La passione di Di Morabito per la corsetteria affonda le sue radici nell'infanzia, ispirata dall'osservazione del lavoro manuale della madre. Ha ricordato come, fin dall'adolescenza, chiedesse alla madre di dare forma ai suoi disegni, e ancora oggi è lei a curare le rifiniture di ogni capo presentato in passerella. Questo legame profondo con la tradizione artigianale costituisce un pilastro fondamentale del suo approccio creativo.
La matrice artigianale è un elemento cruciale nell'approccio creativo di Di Morabito. Una delle sue prime collezioni, composta da 30 capi realizzati all'uncinetto dalle monache di clausura di Molochio, in Calabria, gli valse la finale del prestigioso concorso per talenti emergenti Who Is On Next? Lo stilista ha espresso il rammarico per la difficoltà di replicare oggi un tale progetto, a causa del tempo richiesto dalla lavorazione del pizzo e della progressiva perdita delle tecniche tradizionali.

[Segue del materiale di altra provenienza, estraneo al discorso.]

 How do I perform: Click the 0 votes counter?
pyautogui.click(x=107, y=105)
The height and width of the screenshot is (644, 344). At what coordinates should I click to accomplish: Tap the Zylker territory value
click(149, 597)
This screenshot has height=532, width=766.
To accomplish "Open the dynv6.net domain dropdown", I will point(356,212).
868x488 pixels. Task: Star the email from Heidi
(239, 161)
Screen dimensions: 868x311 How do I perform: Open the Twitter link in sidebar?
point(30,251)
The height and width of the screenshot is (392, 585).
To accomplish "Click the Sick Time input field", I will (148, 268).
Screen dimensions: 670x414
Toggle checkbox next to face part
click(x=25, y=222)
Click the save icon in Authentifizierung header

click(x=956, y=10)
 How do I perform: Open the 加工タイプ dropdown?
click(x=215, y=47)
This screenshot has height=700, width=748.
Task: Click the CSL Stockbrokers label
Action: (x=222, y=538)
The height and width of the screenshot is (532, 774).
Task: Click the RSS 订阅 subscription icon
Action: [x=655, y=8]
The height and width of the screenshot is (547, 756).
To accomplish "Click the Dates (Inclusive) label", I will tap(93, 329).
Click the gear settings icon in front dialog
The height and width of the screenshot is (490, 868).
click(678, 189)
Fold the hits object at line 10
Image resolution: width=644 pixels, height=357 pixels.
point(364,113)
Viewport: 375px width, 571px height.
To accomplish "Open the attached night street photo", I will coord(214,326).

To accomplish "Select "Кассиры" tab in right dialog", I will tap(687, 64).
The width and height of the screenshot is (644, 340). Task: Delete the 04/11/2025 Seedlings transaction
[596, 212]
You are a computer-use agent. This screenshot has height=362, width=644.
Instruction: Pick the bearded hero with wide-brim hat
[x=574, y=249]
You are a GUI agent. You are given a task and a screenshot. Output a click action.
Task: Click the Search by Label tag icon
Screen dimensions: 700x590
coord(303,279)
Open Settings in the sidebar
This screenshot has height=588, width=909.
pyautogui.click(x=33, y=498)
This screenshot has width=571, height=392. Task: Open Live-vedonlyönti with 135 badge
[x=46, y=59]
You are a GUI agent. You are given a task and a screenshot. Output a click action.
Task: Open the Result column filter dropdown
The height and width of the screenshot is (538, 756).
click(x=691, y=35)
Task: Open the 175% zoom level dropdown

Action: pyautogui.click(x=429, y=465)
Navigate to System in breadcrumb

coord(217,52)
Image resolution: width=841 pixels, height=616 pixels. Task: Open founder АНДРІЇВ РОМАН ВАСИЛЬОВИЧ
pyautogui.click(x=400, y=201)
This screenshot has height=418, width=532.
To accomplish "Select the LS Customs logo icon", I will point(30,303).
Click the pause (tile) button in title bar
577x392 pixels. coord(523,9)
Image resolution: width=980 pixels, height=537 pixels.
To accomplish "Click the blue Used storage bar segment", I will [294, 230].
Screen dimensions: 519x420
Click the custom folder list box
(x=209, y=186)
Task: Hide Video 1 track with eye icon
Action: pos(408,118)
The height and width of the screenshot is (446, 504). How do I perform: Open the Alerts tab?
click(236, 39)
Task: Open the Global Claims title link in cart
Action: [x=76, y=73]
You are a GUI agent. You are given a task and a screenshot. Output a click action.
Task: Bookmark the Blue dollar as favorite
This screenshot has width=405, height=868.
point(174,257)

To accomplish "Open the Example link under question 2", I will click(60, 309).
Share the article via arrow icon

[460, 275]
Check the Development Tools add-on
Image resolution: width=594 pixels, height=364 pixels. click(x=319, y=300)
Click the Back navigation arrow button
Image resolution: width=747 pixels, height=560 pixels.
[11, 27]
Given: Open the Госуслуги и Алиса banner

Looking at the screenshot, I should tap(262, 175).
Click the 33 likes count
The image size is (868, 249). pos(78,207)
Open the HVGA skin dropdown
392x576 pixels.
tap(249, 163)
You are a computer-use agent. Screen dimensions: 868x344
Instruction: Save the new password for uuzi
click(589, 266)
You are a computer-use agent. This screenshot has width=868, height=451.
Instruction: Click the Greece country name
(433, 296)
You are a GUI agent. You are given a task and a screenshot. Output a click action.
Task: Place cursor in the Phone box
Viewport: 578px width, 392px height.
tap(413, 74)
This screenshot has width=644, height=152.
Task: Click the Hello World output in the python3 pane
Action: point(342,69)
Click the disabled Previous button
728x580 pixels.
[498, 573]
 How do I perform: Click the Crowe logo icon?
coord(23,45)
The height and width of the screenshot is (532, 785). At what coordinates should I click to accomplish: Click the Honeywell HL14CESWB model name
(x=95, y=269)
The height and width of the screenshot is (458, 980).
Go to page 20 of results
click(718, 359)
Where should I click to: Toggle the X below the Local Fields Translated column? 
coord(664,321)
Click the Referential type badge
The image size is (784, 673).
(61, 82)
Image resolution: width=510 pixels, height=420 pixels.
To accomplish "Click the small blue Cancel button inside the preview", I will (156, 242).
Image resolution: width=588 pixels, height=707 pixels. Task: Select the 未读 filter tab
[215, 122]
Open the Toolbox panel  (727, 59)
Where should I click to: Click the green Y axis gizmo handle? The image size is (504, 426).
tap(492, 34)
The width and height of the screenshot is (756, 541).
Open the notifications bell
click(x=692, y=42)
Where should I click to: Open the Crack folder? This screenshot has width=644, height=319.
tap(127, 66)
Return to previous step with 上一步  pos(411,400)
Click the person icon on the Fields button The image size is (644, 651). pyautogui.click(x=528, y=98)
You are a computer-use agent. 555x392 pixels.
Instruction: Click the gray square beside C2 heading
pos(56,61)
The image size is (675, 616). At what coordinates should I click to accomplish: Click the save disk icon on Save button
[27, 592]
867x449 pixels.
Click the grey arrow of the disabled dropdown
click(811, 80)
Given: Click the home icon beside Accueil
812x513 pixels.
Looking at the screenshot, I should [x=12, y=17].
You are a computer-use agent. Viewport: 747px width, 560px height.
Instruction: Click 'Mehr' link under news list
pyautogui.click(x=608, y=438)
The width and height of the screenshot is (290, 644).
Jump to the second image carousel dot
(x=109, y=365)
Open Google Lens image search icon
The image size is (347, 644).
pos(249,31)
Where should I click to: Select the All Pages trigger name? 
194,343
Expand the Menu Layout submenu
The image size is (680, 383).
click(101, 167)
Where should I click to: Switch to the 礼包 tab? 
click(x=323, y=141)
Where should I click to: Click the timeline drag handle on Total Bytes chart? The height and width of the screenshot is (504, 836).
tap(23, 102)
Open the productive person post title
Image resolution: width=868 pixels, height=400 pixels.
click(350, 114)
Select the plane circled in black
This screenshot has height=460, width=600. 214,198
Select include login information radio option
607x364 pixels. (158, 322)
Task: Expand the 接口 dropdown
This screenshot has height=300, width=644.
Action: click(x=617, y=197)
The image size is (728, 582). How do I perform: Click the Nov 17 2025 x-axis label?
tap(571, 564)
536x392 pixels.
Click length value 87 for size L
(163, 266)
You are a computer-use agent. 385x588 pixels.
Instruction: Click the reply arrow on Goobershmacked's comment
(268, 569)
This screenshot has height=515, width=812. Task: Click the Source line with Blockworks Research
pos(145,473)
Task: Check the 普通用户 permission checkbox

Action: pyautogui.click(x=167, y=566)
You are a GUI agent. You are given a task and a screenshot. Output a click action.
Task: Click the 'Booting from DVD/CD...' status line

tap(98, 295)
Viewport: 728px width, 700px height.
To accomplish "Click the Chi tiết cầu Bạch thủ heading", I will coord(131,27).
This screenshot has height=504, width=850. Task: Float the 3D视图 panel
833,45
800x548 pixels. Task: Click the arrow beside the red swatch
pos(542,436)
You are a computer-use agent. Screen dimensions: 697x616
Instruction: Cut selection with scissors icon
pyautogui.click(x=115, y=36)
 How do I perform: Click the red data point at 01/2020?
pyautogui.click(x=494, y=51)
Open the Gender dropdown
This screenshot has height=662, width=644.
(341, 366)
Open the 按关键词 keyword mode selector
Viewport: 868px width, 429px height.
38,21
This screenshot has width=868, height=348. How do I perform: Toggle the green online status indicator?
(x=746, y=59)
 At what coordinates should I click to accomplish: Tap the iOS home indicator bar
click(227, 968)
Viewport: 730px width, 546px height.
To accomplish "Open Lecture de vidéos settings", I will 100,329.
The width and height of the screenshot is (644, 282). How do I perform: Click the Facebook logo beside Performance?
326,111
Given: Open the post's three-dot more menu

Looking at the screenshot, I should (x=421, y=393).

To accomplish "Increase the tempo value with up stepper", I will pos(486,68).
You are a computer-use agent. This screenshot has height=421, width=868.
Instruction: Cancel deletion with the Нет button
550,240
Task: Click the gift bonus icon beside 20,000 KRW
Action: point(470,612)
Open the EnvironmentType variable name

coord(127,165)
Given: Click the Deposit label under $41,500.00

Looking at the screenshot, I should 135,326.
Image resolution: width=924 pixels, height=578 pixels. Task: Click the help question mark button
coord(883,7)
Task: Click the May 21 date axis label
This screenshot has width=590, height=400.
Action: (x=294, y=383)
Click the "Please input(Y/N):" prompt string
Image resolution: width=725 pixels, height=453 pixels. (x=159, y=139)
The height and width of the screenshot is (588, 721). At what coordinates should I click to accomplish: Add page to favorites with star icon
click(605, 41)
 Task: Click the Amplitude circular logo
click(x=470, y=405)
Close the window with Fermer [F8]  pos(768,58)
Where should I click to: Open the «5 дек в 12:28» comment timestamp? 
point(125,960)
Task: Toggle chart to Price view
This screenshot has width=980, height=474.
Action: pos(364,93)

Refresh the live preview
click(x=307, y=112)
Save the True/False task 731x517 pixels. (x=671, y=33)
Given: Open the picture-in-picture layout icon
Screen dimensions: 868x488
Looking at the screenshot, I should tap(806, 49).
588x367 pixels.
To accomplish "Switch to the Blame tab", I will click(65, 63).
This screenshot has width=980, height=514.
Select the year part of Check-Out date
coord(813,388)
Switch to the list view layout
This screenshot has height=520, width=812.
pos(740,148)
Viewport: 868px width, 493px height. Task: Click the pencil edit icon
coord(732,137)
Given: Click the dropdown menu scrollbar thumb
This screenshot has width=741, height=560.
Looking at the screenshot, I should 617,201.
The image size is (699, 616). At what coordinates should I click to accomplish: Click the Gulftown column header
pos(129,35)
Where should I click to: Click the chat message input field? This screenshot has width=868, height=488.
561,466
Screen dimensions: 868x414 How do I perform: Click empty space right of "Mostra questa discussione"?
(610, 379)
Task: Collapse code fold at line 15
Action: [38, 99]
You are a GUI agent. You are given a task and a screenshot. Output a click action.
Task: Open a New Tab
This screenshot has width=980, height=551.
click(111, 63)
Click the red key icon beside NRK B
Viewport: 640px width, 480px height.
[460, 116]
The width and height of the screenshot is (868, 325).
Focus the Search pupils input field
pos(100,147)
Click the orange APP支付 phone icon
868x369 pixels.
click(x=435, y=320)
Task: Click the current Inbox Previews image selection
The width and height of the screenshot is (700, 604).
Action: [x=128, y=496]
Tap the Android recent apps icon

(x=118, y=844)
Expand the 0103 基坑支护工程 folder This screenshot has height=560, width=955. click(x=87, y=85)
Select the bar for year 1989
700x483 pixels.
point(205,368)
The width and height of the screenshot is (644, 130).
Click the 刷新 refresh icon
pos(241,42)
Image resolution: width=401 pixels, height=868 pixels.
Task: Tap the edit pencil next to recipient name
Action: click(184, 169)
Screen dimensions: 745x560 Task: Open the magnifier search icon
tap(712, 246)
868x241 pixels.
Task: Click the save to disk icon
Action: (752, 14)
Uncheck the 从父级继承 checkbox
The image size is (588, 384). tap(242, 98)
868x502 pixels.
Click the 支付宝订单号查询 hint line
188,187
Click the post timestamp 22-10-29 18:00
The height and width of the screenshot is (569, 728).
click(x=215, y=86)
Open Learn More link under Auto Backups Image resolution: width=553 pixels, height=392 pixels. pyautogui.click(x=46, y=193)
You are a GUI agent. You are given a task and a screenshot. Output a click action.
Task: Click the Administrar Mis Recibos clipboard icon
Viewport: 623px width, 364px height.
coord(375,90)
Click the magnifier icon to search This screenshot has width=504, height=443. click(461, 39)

Oggi, il desiderio dello stilista di sperimentare con creazioni esclusive, disponibili unicamente su ordinazione, rappresenta la sua nuova sfida. Questo gli consente di creare abiti quasi d'Alta Moda, che vengono presentati durante le sfilate accanto alle collezioni ready-to-wear. Allergico ai ritmi frenetici dell'industria, Di Morabito ha deciso di dettare i propri tempi, annunciando l'intenzione di organizzare un unico show annuale, privo di stagionalità e concepito come uno spettacolo itinerante globale.
Di Morabito rivela che le sue collezioni prendono vita da stimoli visivi, ma soprattutto da un tema centrale che funge da filo conduttore. La collezione Autunno/Inverno 25-26, intitolata 'Alone with the Stars', è nata da un'esperienza personale: una caduta da cavallo in Namibia, un momento che ha unito sofferenza e ispirazione creativa. Per questa sfilata, ha scelto un robot, Ameca, come suo alter ego in passerella: un osservatore solitario che contempla il mondo e trasforma il caos in creazione, proprio come lui stesso. La sua estetica, descritta come una fusione di tradizione e modernità, si manifesta in capi che vanno dai corsetti che modellano la silhouette a giacche e pantaloni sartoriali, fino a lunghi abiti drappeggiati. Lo stilista si ispira al passato, reinterpretandolo con elementi contemporanei per veicolare messaggi di emancipazione della figura femminile. Riguardo all'Intelligenza Artificiale, pur riconoscendo che la moda affonda le radici nell'artigianato, Di Morabito sostiene che non bisogna precludersi le nuove tecnologie. È fondamentale trovare un equilibrio; ha persino composto la colonna sonora della sfilata Primavera/Estate 26, 'La caduta di Icaro', con l'AI, un'esperienza che lo ha meravigliato e al contempo inquietato, facendolo riflettere sui limiti futuri.
Guardando al futuro, Di Morabito aspira ad aprire un atelier dedicato alla creazione di opere d'arte da indossare. Questo percorso, già avviato in passato per soddisfare le richieste delle celebrità, intende essere portato all'estremo per proseguire la sperimentazione con forme, drappeggi e materiali innovativi.